Of course, this sparseness was due, at least in part, to budgetary constraints. Murder By Contract, which was released at the tail end of the noir cycle in 1958 (the same year as the greatest B picture ever made, Orson Welles' Touch of Evil, was released in a hacked-up-by-the-studio edition), is a low-budget affair. No large sets pieces, cast of thousands, or even well-known actors here. In fact, for the majority of the film, only three characters fill the screen: Claude, played with an effective level of minimalism by Vince Edwards (best-known for playing the titular character on the television medical drama Ben Casey), Marc, the more high-strung of his two handlers for the contract he's supposed to carry out against a witness for the prosecution against Claude's boss, and George, the simple but self-aware other half of the handler duo who develops a level of camaraderie with Claude based on a mixture of his own fear and respect for Claude's clear superiority.

In keeping with the sparseness of the film's visual style and musical score, the plot (like the plots of many B pictures) is straightforward. Claude wants money to buy a house on the Ohio river, for both him and (he claims) his girlfriend. We never see the girlfriend, and later events in the film call into question whether she actually exists. He gets a job as a contract killer, and we see him carry out three different hits in quick succession. This earns him the big job--the one that will give him all the money he needs. Travel from New York to Los Angeles and take out the key witness in a trial against his boss. There's only one problem--the target is a woman.

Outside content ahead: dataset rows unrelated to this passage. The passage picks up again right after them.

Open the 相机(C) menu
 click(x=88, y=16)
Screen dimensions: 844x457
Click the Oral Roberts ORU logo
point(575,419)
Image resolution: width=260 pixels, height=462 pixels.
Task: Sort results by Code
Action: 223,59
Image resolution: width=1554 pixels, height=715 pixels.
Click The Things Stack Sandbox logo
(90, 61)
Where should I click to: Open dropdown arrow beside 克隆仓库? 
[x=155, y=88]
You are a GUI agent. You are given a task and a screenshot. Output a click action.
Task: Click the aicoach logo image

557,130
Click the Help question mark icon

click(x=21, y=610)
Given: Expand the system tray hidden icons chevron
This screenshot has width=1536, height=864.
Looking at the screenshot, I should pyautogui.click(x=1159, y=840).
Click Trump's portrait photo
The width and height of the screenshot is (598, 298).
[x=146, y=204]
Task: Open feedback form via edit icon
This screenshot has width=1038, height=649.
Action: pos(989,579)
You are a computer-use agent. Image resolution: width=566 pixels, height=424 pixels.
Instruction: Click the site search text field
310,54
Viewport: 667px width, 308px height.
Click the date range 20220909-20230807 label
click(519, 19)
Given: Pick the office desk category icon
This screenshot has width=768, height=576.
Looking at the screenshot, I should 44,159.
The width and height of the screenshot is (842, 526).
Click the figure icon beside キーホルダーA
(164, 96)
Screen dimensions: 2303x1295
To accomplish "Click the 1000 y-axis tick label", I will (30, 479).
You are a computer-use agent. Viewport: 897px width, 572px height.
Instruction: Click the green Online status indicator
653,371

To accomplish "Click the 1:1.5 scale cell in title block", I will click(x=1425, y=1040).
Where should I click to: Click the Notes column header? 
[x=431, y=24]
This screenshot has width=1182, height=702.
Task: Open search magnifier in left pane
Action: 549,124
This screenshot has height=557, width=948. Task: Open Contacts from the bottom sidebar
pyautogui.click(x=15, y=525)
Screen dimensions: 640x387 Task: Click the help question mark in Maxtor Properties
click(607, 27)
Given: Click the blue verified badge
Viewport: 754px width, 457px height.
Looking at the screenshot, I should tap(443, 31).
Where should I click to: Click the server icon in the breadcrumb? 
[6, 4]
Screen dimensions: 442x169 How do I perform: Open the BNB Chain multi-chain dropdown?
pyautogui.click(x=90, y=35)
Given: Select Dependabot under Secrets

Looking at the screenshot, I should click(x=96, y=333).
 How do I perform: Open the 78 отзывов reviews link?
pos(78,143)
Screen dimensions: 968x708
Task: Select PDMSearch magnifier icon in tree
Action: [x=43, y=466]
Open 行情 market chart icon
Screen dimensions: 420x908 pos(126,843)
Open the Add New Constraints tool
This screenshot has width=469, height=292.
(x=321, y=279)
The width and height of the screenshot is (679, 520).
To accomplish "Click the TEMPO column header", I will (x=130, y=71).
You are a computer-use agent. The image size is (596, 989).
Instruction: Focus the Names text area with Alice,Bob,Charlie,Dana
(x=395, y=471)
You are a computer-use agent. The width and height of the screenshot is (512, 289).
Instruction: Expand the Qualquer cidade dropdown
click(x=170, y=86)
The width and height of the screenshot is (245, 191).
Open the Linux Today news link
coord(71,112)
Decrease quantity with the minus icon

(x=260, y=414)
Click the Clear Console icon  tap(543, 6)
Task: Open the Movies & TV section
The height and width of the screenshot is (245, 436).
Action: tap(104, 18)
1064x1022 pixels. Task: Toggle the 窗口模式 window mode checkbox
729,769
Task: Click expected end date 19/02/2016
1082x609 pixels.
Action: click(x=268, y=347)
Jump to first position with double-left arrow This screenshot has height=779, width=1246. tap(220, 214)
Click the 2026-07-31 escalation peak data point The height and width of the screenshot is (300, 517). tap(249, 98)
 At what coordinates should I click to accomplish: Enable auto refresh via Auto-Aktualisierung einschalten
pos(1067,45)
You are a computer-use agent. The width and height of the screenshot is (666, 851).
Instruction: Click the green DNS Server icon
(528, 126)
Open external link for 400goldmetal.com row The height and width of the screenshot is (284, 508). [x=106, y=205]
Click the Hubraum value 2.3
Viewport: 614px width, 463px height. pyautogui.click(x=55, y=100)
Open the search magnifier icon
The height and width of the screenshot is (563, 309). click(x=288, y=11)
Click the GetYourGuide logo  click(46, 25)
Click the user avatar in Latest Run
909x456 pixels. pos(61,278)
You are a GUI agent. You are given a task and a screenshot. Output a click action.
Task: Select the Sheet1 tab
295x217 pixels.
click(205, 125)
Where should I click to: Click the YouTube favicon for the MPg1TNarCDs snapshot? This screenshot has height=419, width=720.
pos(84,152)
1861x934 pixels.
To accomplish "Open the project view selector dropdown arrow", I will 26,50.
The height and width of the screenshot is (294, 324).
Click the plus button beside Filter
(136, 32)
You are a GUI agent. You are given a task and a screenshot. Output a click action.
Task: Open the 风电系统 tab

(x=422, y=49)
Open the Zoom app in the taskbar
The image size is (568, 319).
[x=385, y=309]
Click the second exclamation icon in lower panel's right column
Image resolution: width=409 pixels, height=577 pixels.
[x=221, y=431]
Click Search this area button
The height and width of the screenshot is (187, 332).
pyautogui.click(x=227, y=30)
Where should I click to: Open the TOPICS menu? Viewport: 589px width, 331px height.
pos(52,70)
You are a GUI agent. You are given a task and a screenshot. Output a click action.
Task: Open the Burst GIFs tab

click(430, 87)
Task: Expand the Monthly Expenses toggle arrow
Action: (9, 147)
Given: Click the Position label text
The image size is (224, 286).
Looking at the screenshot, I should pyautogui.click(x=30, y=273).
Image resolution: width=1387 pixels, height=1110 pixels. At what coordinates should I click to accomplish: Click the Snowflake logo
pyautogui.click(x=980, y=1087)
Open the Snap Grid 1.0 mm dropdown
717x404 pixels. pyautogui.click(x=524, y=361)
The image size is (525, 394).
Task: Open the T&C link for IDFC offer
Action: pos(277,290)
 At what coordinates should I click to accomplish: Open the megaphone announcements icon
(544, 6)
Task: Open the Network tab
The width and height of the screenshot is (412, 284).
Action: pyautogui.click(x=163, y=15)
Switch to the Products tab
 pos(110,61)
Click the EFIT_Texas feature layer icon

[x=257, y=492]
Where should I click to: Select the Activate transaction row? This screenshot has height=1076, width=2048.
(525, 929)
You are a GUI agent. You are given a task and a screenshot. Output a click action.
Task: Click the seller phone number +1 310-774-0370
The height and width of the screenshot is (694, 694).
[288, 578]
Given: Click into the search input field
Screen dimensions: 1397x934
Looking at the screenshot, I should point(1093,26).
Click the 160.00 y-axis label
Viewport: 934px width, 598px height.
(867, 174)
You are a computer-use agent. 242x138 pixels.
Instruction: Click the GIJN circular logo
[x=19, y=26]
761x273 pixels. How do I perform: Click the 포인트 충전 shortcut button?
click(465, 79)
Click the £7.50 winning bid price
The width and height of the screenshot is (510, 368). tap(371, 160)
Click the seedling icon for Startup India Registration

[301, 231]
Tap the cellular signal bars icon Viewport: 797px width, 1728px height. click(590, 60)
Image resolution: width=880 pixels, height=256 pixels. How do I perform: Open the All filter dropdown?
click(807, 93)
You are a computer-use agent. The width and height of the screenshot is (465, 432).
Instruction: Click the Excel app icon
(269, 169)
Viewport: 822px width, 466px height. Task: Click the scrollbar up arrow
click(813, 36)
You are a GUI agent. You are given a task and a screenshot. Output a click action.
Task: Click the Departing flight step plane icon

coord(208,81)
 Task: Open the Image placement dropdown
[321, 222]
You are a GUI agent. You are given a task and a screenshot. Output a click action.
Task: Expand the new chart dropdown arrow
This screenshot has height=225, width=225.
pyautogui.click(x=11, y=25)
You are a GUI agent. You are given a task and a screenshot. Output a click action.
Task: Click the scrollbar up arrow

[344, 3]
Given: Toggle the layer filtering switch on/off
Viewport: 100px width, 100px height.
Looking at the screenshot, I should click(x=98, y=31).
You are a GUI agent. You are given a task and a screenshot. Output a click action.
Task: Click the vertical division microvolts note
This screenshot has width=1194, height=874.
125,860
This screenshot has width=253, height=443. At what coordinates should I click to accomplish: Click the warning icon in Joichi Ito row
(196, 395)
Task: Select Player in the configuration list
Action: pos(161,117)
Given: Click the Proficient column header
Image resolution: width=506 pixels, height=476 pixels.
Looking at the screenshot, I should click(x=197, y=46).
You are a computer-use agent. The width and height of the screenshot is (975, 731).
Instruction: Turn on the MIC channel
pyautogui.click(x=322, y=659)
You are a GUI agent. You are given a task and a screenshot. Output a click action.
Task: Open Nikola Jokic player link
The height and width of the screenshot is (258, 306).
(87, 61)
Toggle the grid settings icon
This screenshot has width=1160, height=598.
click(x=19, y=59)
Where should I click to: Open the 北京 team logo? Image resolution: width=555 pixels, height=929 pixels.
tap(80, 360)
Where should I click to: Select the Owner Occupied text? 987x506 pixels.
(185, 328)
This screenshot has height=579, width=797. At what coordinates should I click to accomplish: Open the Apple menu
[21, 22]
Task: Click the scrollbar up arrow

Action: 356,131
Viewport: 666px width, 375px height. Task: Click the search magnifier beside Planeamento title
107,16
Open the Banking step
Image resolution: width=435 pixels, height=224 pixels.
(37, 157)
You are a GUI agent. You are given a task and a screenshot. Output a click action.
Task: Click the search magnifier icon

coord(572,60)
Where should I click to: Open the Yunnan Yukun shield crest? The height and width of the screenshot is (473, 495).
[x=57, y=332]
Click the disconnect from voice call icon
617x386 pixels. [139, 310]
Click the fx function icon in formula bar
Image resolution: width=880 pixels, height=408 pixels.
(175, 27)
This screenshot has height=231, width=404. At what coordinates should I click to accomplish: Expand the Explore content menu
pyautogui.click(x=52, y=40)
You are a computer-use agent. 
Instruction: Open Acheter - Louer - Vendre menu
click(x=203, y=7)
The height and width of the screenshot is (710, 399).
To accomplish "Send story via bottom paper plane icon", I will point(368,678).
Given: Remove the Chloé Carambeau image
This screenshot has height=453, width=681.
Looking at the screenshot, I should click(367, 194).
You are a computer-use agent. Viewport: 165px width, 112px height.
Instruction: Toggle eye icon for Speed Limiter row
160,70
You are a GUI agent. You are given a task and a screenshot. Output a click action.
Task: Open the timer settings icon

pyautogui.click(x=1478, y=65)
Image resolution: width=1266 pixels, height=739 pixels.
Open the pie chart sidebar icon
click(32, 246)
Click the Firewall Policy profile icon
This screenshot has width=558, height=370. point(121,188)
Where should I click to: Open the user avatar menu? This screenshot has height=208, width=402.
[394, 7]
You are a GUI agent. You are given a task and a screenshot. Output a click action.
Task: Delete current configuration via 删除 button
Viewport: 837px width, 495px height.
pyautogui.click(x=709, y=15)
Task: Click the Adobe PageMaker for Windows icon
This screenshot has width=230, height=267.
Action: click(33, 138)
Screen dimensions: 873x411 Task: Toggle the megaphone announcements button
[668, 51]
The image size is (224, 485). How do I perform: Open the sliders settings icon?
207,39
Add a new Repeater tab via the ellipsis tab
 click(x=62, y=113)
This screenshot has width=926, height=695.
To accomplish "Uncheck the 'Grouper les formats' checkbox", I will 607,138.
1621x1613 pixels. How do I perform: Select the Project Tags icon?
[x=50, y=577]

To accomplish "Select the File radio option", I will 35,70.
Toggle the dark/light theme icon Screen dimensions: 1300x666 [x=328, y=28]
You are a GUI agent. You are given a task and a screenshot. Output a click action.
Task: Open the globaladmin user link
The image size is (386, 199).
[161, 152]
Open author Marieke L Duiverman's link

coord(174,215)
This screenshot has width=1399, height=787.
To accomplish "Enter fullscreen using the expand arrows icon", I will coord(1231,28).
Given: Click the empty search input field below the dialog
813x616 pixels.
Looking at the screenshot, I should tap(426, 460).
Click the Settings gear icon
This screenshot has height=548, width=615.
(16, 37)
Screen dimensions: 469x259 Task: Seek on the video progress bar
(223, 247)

The moment that Claude discovers this is the first moment we see a crack in his cool, calculating demeanor. See, Claude doesn't adhere to a moral code, at least not in the typical sense; he believes the in survival of the fittest. There's a reason that Marc keeps calling him Superman throughout the film, and it has nothing to do with Clark Kent's alter ego. In Nietzschean philosophy, the Superman is a man who sees through the artificial constructions of morality and operates on a higher plane of reality--he does what he wants, takes what he wants, and achieves what he wants, because he's not bound by socially constructed norms of right and wrong. Claude spells this out when he gives what George calls an "educational" speech to him and Marc about the freedom that his philosophy gives him and when he eviscerates the incompetent waiter at his hotel for failing to do his job correctly. He believes in doing a perfect job, not letting emotions get in the way, and getting paid, and that's all--morality has nothing to do with the actions required by the job.

However, women throw a monkey wrench into his plans. He doesn't like them, see? He doesn't like their unpredictability, their lack of patterned behavior. He knows how men operate--he's always one step ahead of his handlers, who can't control him in any meaningful way. But when women get involved, he loses his cool, and just like Raskolnikov, the protagonist from Dostoyevsky's Crime and Punishment, who also fancied himself a Superman but failed to rise above the conventional morality of those around him and become someone who could take at will whatever he wanted (including another human life), Claude eventually finds out that he can't be a morally autonomous Superman. He’s killed many men, but can he kill a woman? The final image of the film is a fitting end to a starkly shot and sparsely populated film, in that it perfectly encapsulates Claude's failure to rise above the morality that he ultimately cannot simply cast aside.